Indeed, it's all downhill from Howell's performance, which really isn't greatly elevated above the rest of it, anyway. It would be more accurate to say that the rest of the movie follows along the same flat path through the muck of cinema's wasteland with only a few short respites along the way vis-à-vis Howell's work. The movie is amazingly putrid; it's a wonder that the filmmakers didn't actually work to make the movie this bad. On the surface, problems abound. It's astonishingly dull, flat, and lacking even a cursory sense of polish and professionalism. The film tries desperately hard to find an edge and sense of pending doom that it never can, instead stumbling through would-be "cool" and "deep" moments that come off as amateurish, not amazing. The special effects are terrible -- soft, shimmering things -- that are regularly unconvincing and inorganic. Deeper, there's no character dynamics and not even any real character introductions. Audiences are simply thrown into the movie as the aliens land, which makes the human characters nearly impossible to define considering that there's no time for even cursory exploration on a personal level away from the chaos. The movie is poorly paced, uninteresting, ugly to look at, and on and on. It may not be the worst movie ever made -- there are plenty of candidates for that distinction -- but it certainly ranks down there amongst the bottom tier.

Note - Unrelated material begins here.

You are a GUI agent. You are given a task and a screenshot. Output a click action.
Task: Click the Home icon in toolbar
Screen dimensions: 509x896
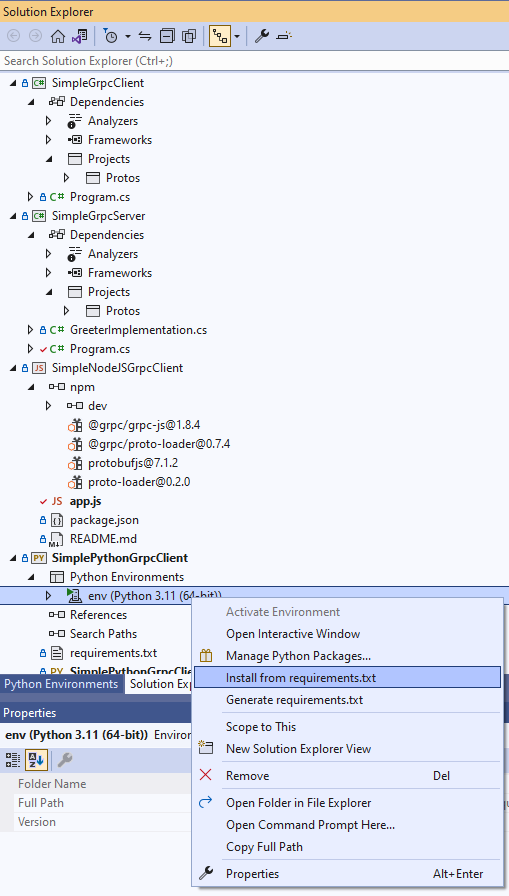point(58,37)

The Day the Earth Stopped Blu-ray Movie, Video Quality  1.5 of 5

The Day the Earth Stopped features a bland, completely uninspiring 1080p transfer. It's plagued by a myriad of checklist problems including aliasing (the film's soft, murky digital effects primarily), moderate to severe banding across some backgrounds, noticeable blockiness, noise, and inconsistent blacks, ranging from paleness to purpleness to crush. Baseline details are serviceable, with faces and raw clothing textures showing a few decent bits but generally suffering under the movie's flat, pasty, nondescript lower-end digital photography. Colors are dull and lack diversity; the image is almost always just a wall of solid tints, be it ugly warm, empty cool, vomit green, or dull red. To say this is anything other than an eyesore would be kind.


The Day the Earth Stopped Blu-ray Movie, Audio Quality  2.0 of 5

Despite what The Asylum would probably like potential viewers to believe, this isn't an Action film but instead a flat, talk-heavy Drama. The Day the Earth Stopped's DTS-HD Master Audio 5.1 lossless soundtrack, then, really doesn't have a lot to do, and what little there is disappoints. It's 5.1 largely in name only, lacking any kind of worthwhile surround support or rich clarity. Music is flat, deep effects are limp, and most every bit of ambience floats through the front. Dialogue is at least serviceably well defined and focused up the middle. It's truly a dull, forgettable track that gets listeners through the movie with dialogue and a few cursory effects here and there along the way.


The Day the Earth Stopped Blu-ray Movie, Special Features and Extras  n/a of 5

This Blu-ray release of The Day the Earth Stopped contains no supplemental content. There is a "top menu" but movie playback begins upon disc insertion.


The Day the Earth Stopped Blu-ray Movie, Overall Score and Recommendation  1.0 of 5

The Day the Earth Stopped is a miserable movie in nearly very way. It flows poorly, it looks bad, the story isn't original, the acting is putrid, the visual effects stink, and on and on. There's a decent baseline performance from C. Thomas Howell that helps make the core dynamic mildly interesting, but it gets lost in a sea of garbage filmmaking of, if not the worst, certainly the laziest, kind. Echo Bridge's Blu-ray release of The Day the Earth Stopped features bad video and audio. No extras are included. Skip it.